* _EXTRACT_
──────────────────────────────

Once a Cheater, Always a Cheater

来源:网络发布时间:2009-08-31

  Things like this happen when you least expect them. There you are on a Saturday morning, doing laundry and listening to your boyfriend sing, “Girls, Girls, Girls” in the shower for the millionth time when you catch a whiff of a perfume that is definitely not yours on his favorite t-shirt. You crane your neck to catch the strains of, “I’m such a good, good boy / I just need a new toy,” and wonder, could he be cheating?
  If you confront your man, and your suspicions are confirmed, will you join the ranks of Hillary Clinton and Tammy Faye Baker to stand by your man? Jacqueline Kennedy Onassis once said, “I do not think there are any men who are faithful to their wives.” Well, John F. Kennedy certainly wasn’t, but do all men have the cheating bug in them? Is a relationship, once soiled with adultery, gone for good?
  Living a Lie
  Statistics collected by the Associated Press show that 90 percent of Americans believe adultery is morally wrong, yet 22 percent of married men and 14 percent of married women cheat on their spouses at least once during their marriages. (Other statistics put these numbers at 37 and 22 percent for men and women, respectively.) And adultery accounts for 17 percent of divorces. Stereotyping aside, adulterers do seem to be overwhelmingly male. Bill Mitchell, author of The More You Know, a guide for those who are concerned their spouses might be cheating, writes that 60 to 70 percent of cheaters are men.
  This is not to say that all men cheat, or that there aren’t other factors involved. Men usually have more opportunity for infidelity, since it’s rather hard to carry on an illicit affair when your day is full of driving to soccer games and cutting crusts off peanut butter and jelly sandwiches. But according to David Buss, professor of psychology at the University of Texas and author of The Evolution of Desire: Strategies of Human Mating, men crave sexual variety much more than women do. If that thirst for variety isn’t satisfied within the boundaries of marriage, men are more likely to be unfaithful.
  Anatomy of an Affair
  There is good news, however. Mr. Mitchell reports that only 15 to 20 percent of adulterers are repeat offenders, which means that 75 to 80 percent are able to rebuild committed relationships after having an affair. With the right mix of sincere remorse, understanding, time, and therapy, it is possible to reclaim your relationship and your trust.
  Also, keep in mind that your partner probably isn’t in love with this woman. She probably isn’t prettier than you, either, and sleeping with her doesn’t mean that he loves you any less, only that he made a grave (and selfish) error in judgment. In her book, After the Affair, Janis Abrahms Spring, PhD reports that 10 percent of affairs last only one day; another 10 percent last more than a day but less than one month; 50 percent last more than a month but less than a year; 40 percent last more than two years; and very few last more than four years. Frank Pittman, MD, a psychotherapist, author, and former columnist of “Ask Dr. Frank” in Psychology Today, found that only 3 percent of married men who had affairs actually married their lovers, and among those who did get married, the divorce rate was 75 percent.

──────────────────────────────

Please resume the article on infidelity after its last paragraph, keeping its tone and style. The rows that come next are separate material with no connection to the article.

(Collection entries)
──────────────────────────────

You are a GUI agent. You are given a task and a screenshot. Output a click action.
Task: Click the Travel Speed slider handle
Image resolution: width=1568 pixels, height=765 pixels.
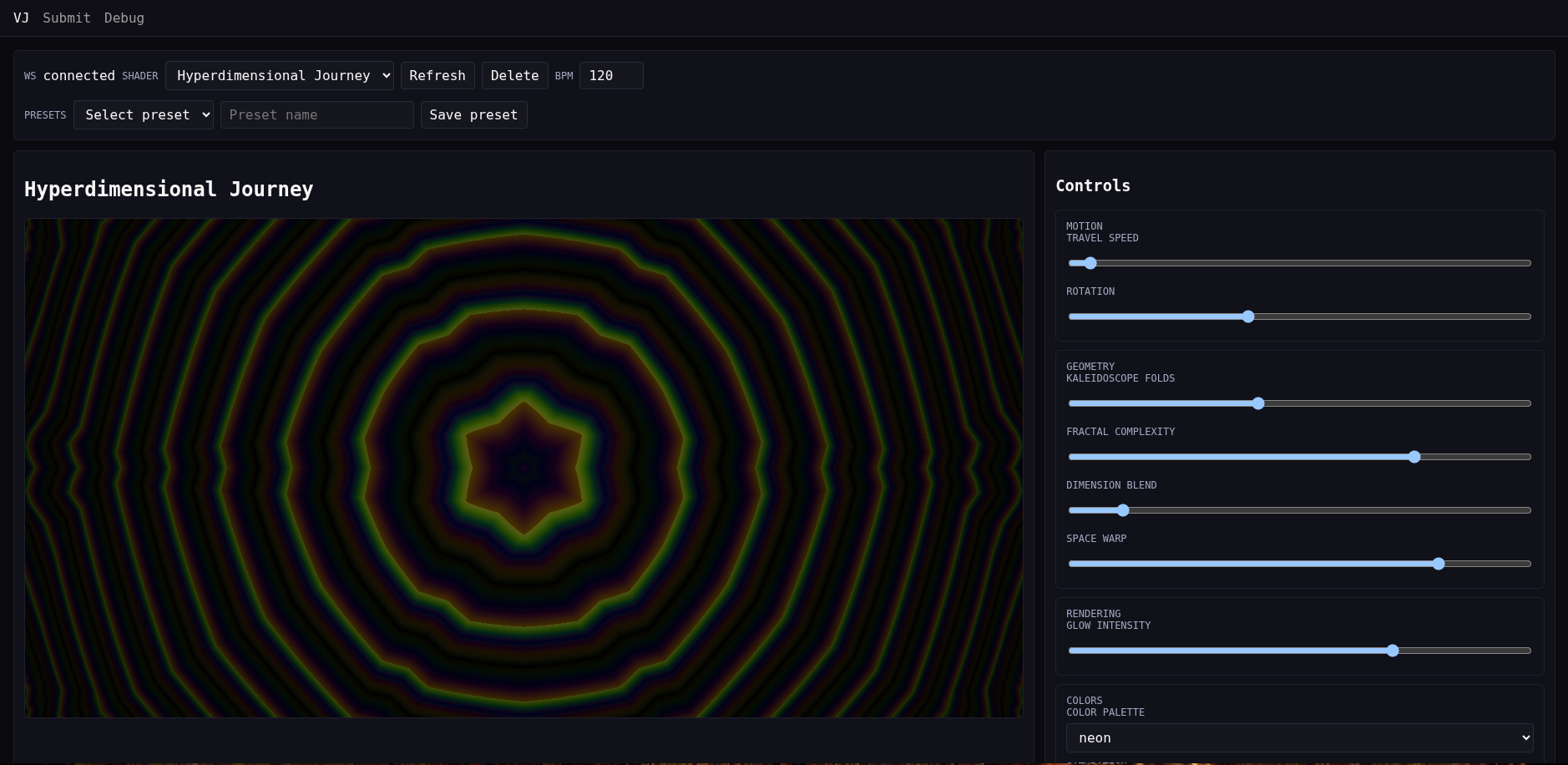(1090, 263)
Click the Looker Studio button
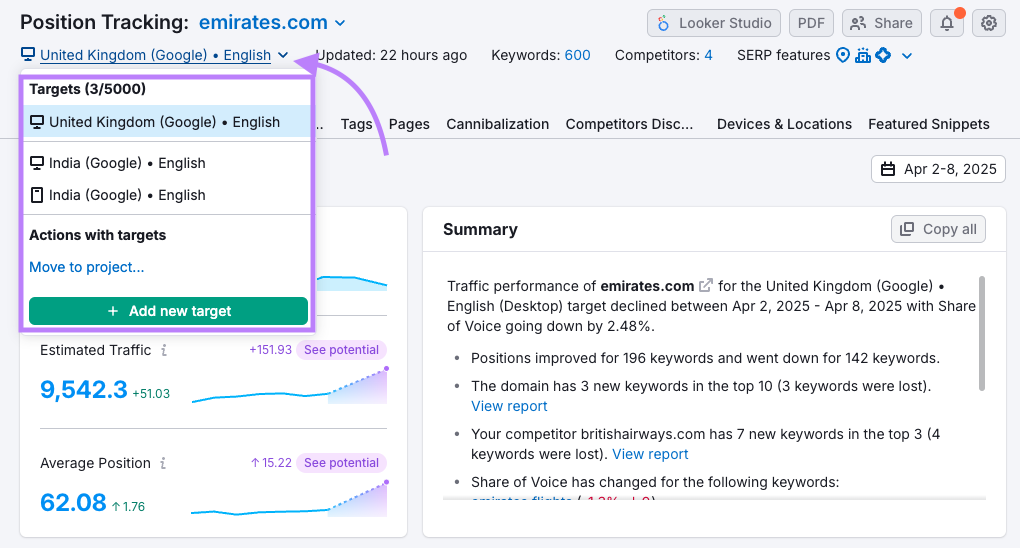The width and height of the screenshot is (1020, 548). click(x=714, y=23)
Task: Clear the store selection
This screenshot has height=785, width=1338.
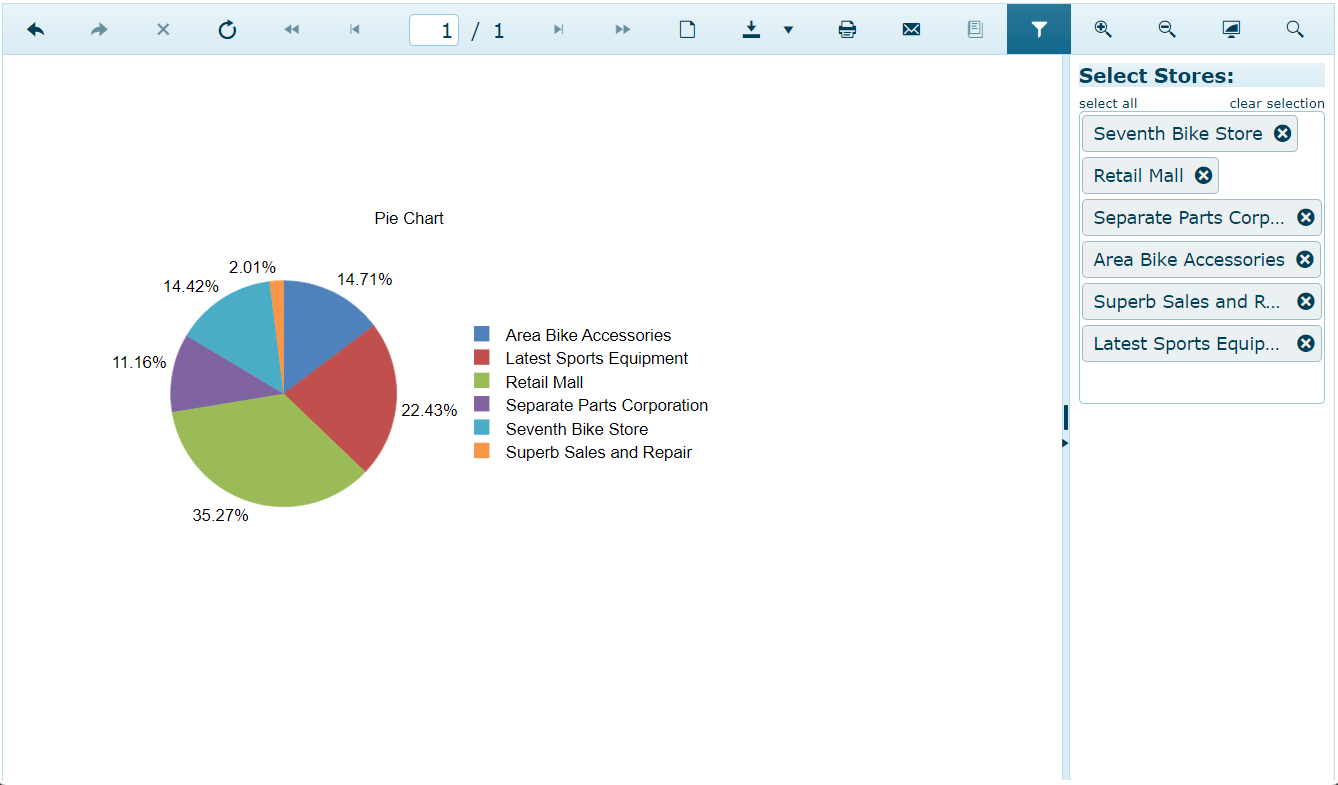Action: point(1277,103)
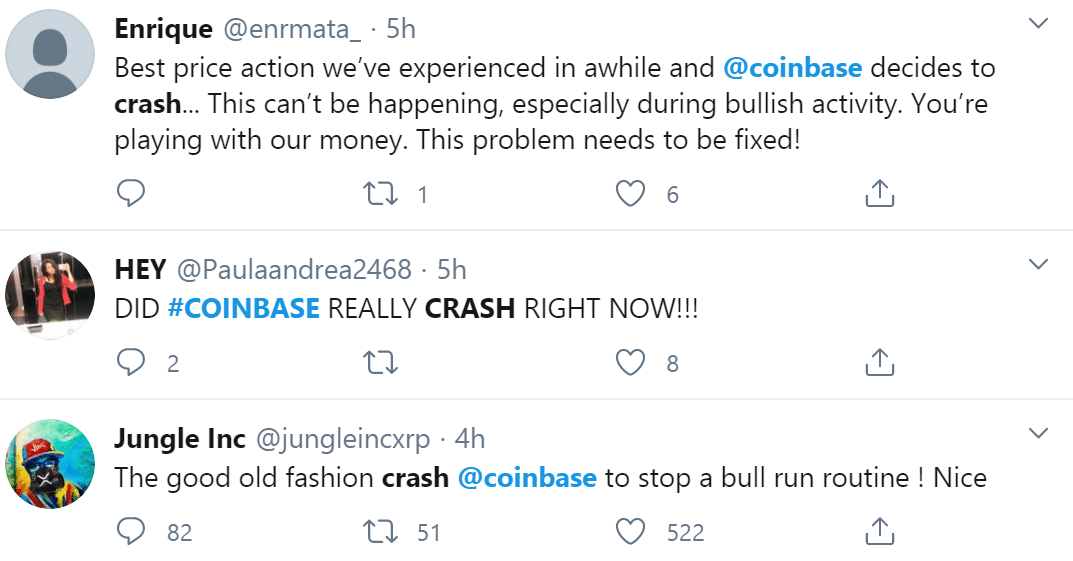Viewport: 1073px width, 561px height.
Task: Share Jungle Inc's tweet
Action: [x=878, y=531]
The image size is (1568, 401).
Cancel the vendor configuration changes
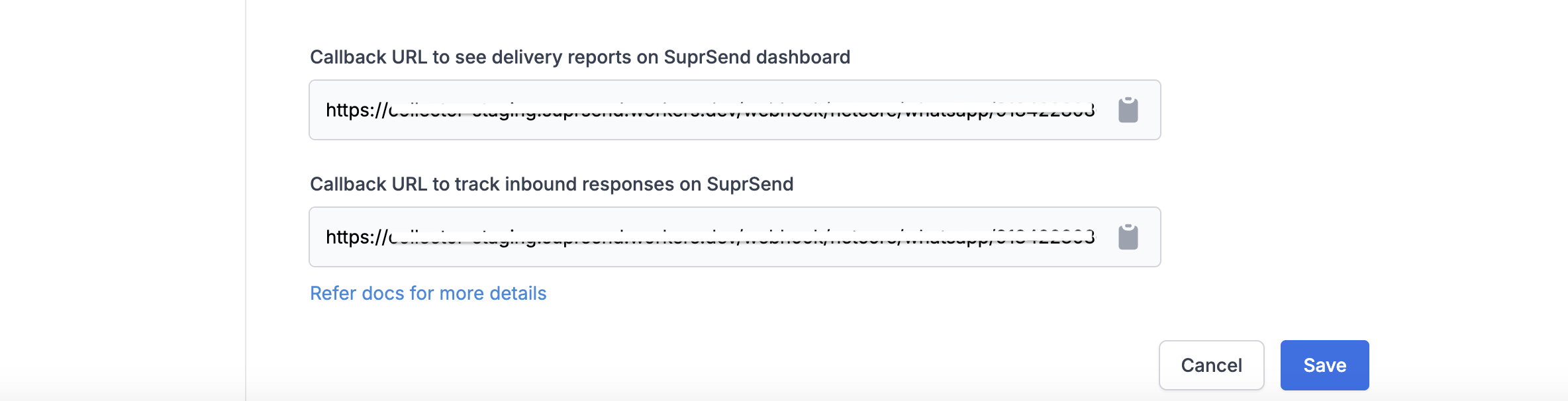1212,365
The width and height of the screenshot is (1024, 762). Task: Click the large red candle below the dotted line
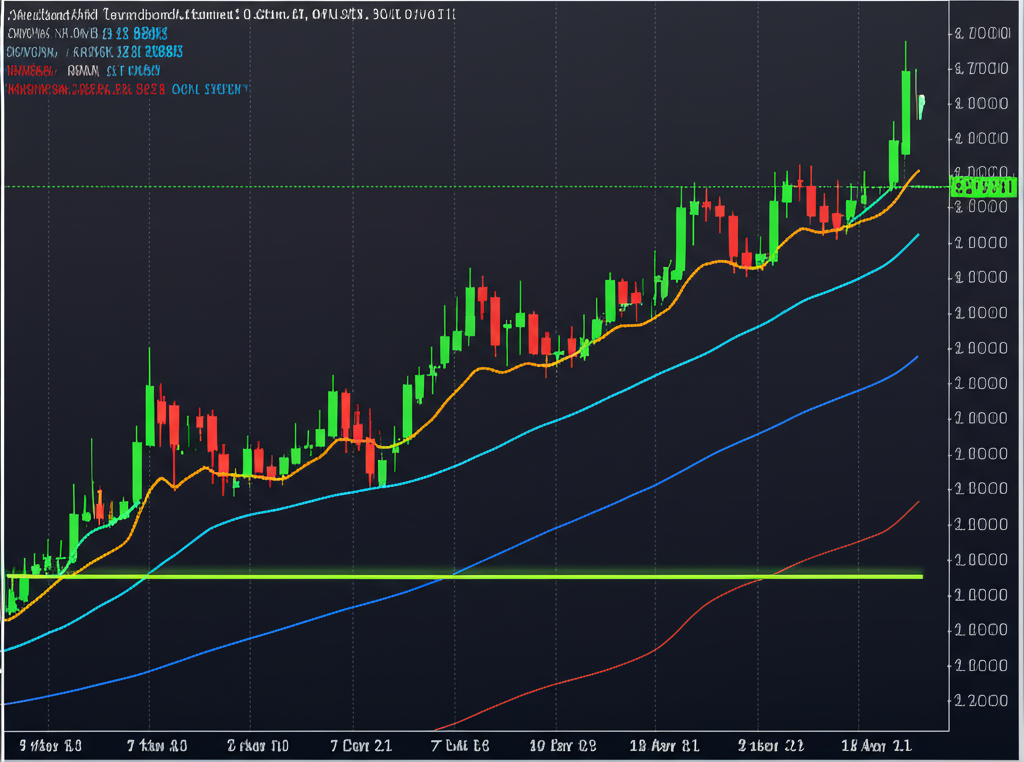pos(733,238)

──────────────────────────────

* _RESPONSE TO THE TASK_
  This may come as a surprise to most women, who have different ideas of what constitutes infidelity than men do. Women tend to find emotional affairs more of a betrayal than physical affairs, whereas men don’t consider it cheating until it gets physical. Women tend to think of affairs as passionate, whirlwind, fly-to-Paris-on-the-weekends romances, but most men don’t. They’re just scratching an itch and are ready to return to their marriages when they’re done.
  Healing the Wound
  If you break your arm, you put a cast on the fracture to let it heal. But if you have a calcium deficiency, or some other weakness in your bones, you’ll keep breaking them until you fix the underlying problem. Relationships are the same way. You can forgive an incident of infidelity, but if there’s something that is making your relationship ill, that’s causing your partner to feel inadequate or unsatisfied, the chances that he (or she) will cheat again are high.
  This is not to say that it’s all your fault, either. Just like any other disease, this one has to be diagnosed professionally. Your first step after discovering infidelity should be to call a therapist and start going regularly, both individually and as a couple. Then, only after all three of you have really gotten to the root of the problem, and you’ve decided whether or not your partner is truly remorseful and willing to change, can you decide whether to save or scrap your relationship. There’s no guarantee he won’t cheat again, but there’s not guarantee he will, either.